[[ RECORDS FOR PROCESSING, beginning ]]
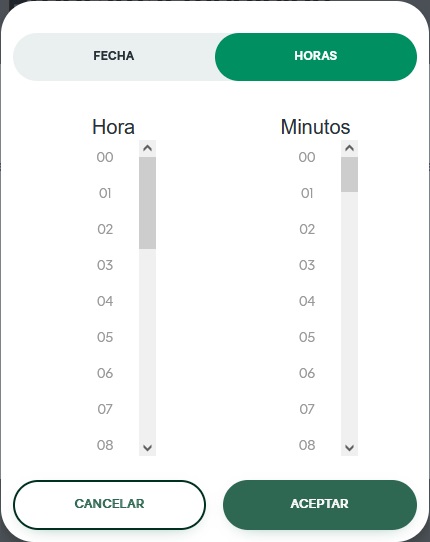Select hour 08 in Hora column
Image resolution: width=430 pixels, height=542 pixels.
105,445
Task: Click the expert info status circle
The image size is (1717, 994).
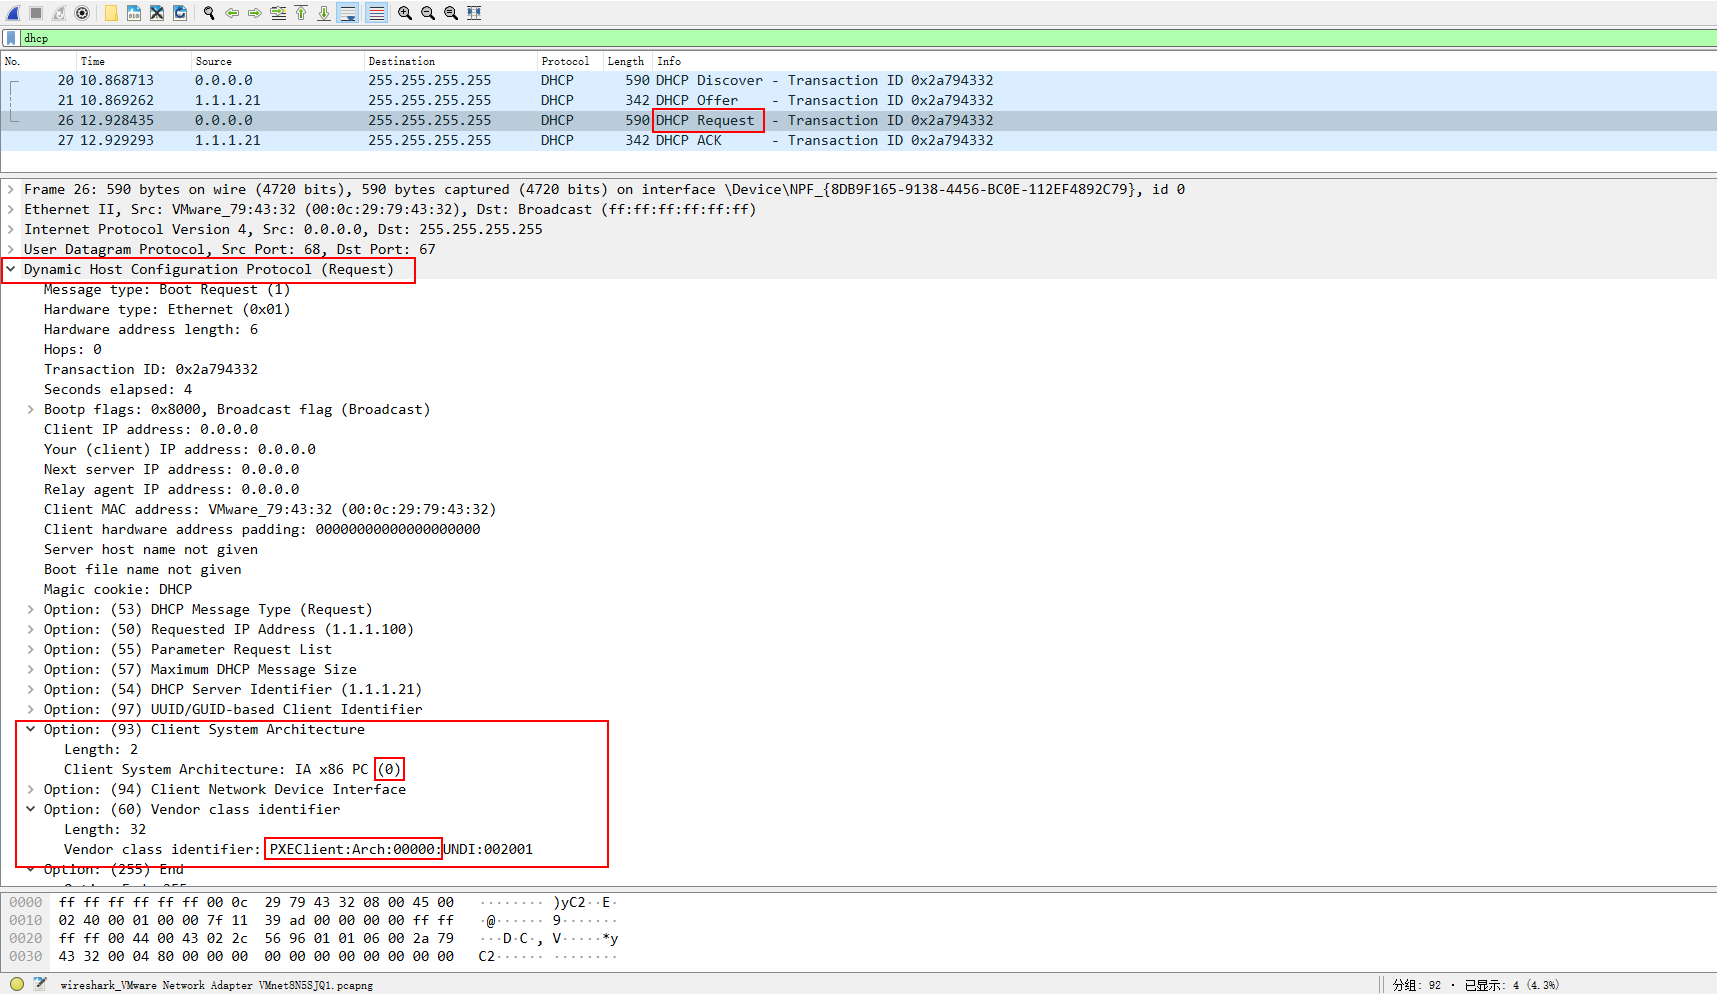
[[ RECORDS FOR PROCESSING, end ]]
[[ RECORDS FOR PROCESSING, beginning ]]
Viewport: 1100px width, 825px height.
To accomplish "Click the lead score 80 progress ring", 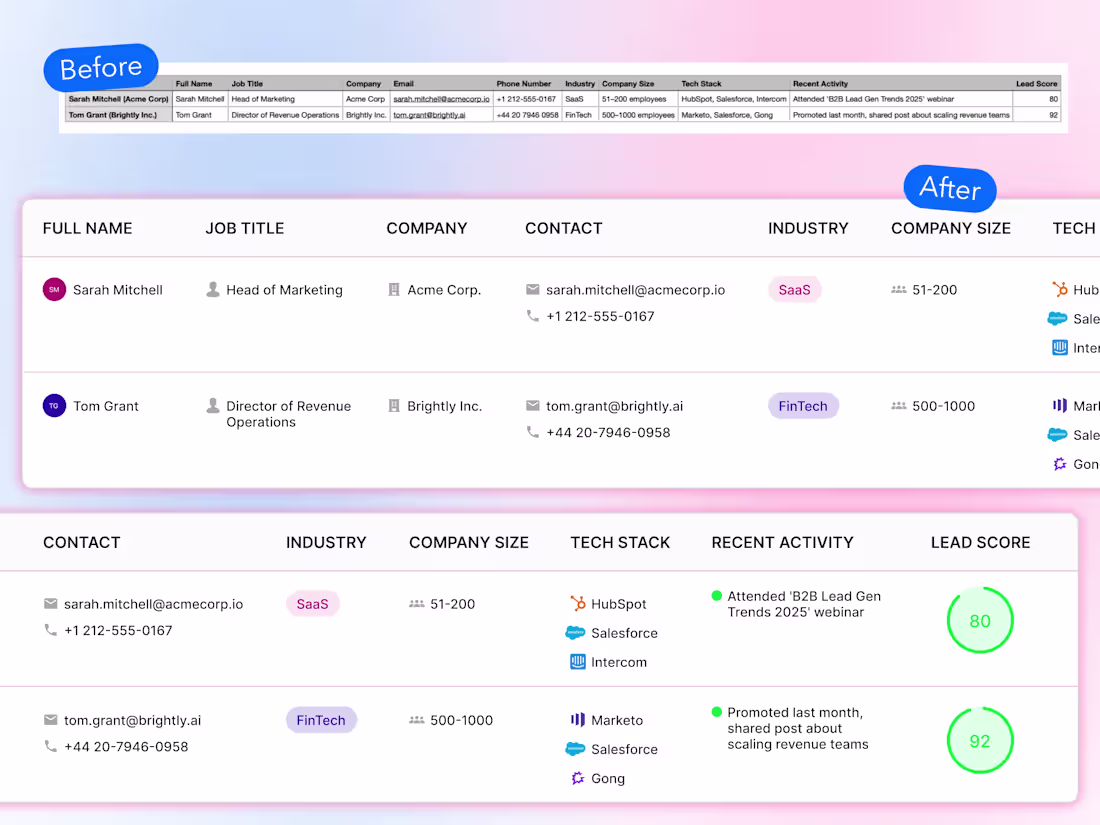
[[ RECORDS FOR PROCESSING, end ]]
- [PROMPT] The lines above from the one with "Task: Click the expert info status circle" through the one with "The image size is (1717, 994)." are to be duplicated exactly, ends included, with nothing added.

- [RESPONSE TO THE TASK]
Task: Click the expert info status circle
The image size is (1717, 994).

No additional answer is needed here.